Collected data entries:
#####

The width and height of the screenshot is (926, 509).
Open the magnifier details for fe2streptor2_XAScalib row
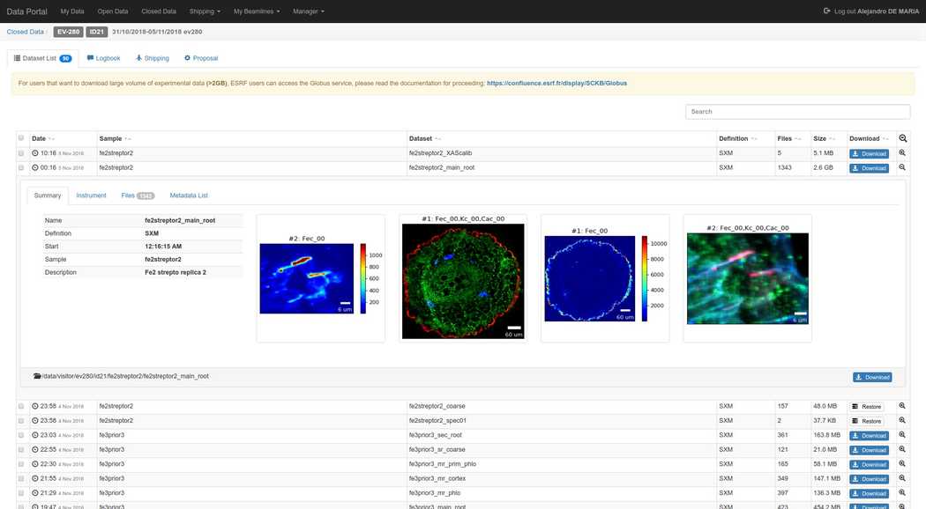coord(901,152)
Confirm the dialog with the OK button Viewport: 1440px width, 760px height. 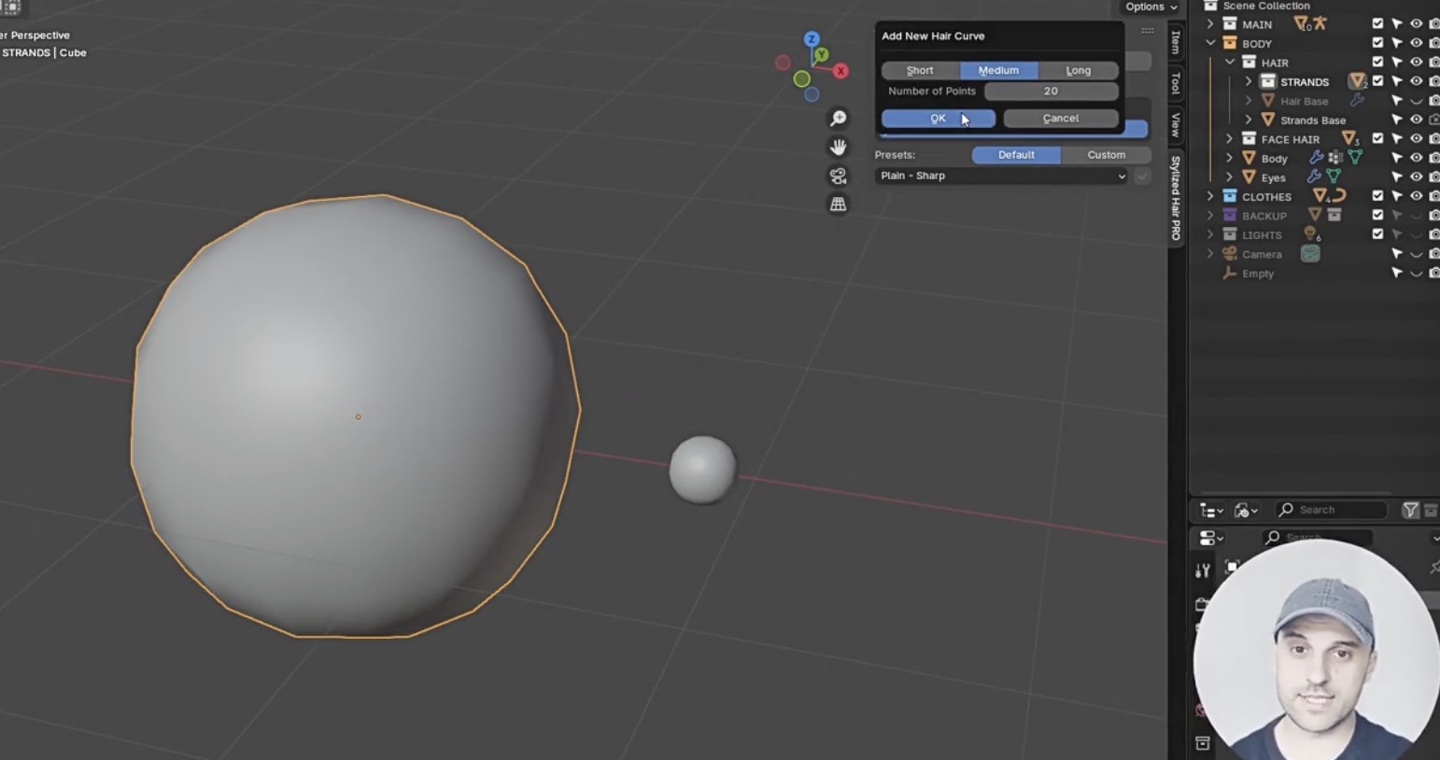(x=938, y=119)
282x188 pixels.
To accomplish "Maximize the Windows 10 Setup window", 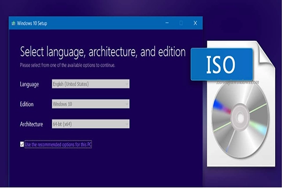I will [x=181, y=23].
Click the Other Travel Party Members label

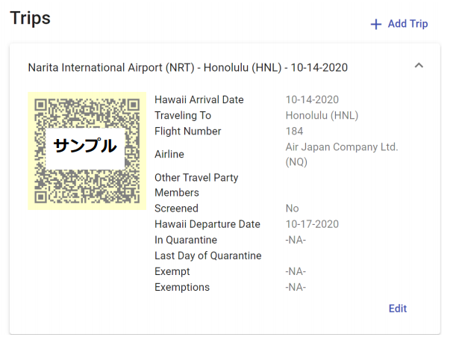point(196,185)
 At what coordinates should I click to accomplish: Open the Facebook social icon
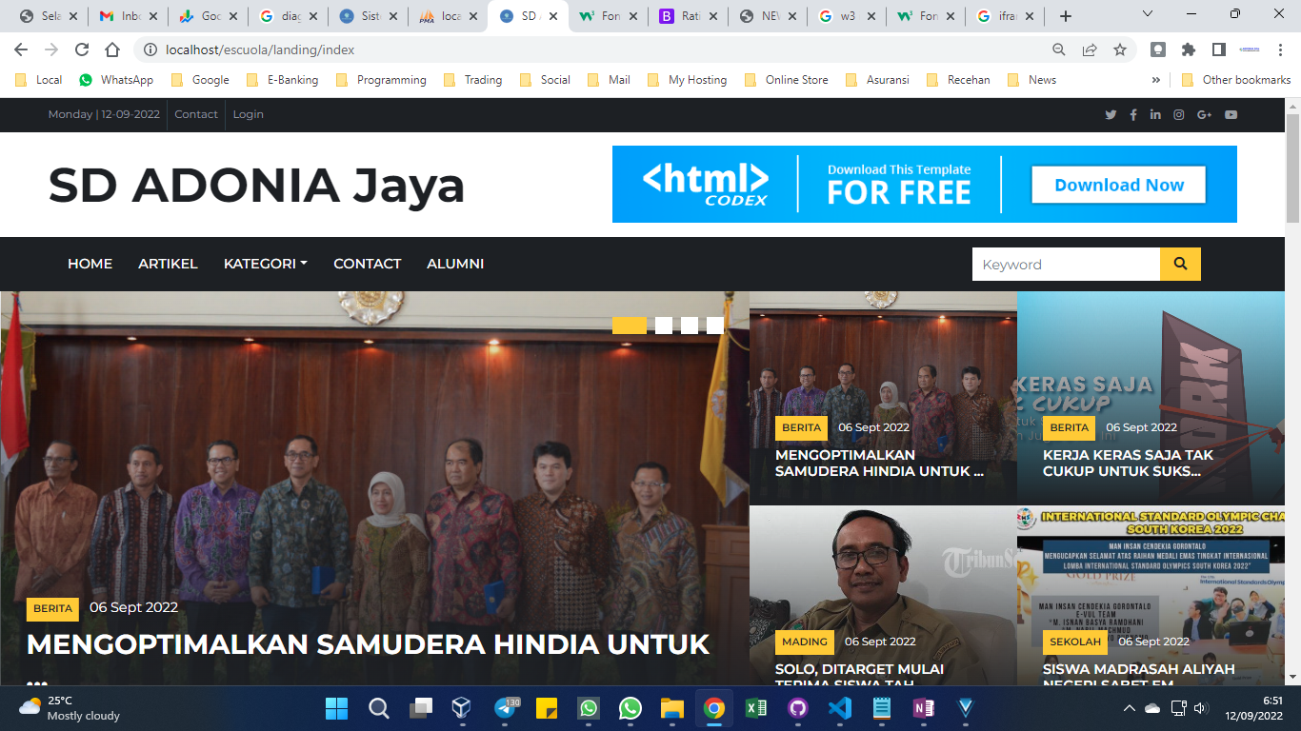coord(1133,115)
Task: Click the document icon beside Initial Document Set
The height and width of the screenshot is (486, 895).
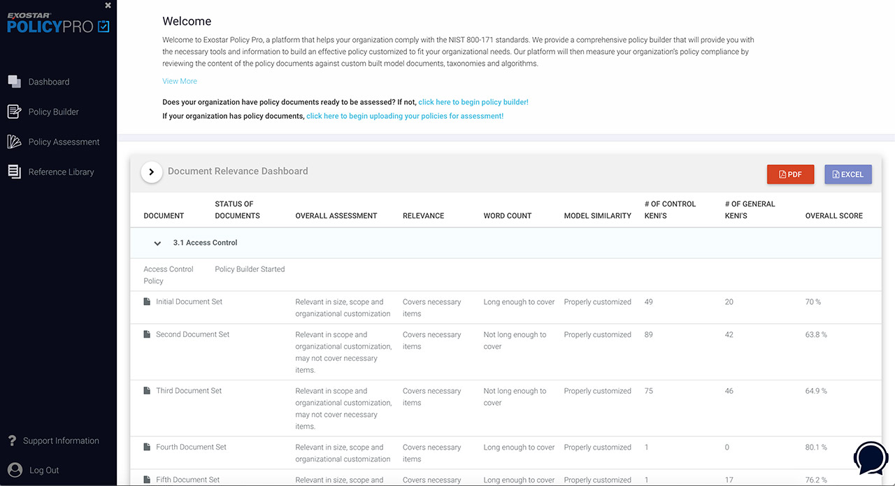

#####

Work instruction: Exact copies of the lines from the one containing "Click the Other Travel Party Members label" through the end of the records above are required, with no pictures among them.

Written answer:
Click the Other Travel Party Members label

point(196,185)
 At what coordinates should I click to accomplish: Open the Facebook social icon
coord(1133,115)
Task: Click the document icon beside Initial Document Set
The height and width of the screenshot is (486, 895).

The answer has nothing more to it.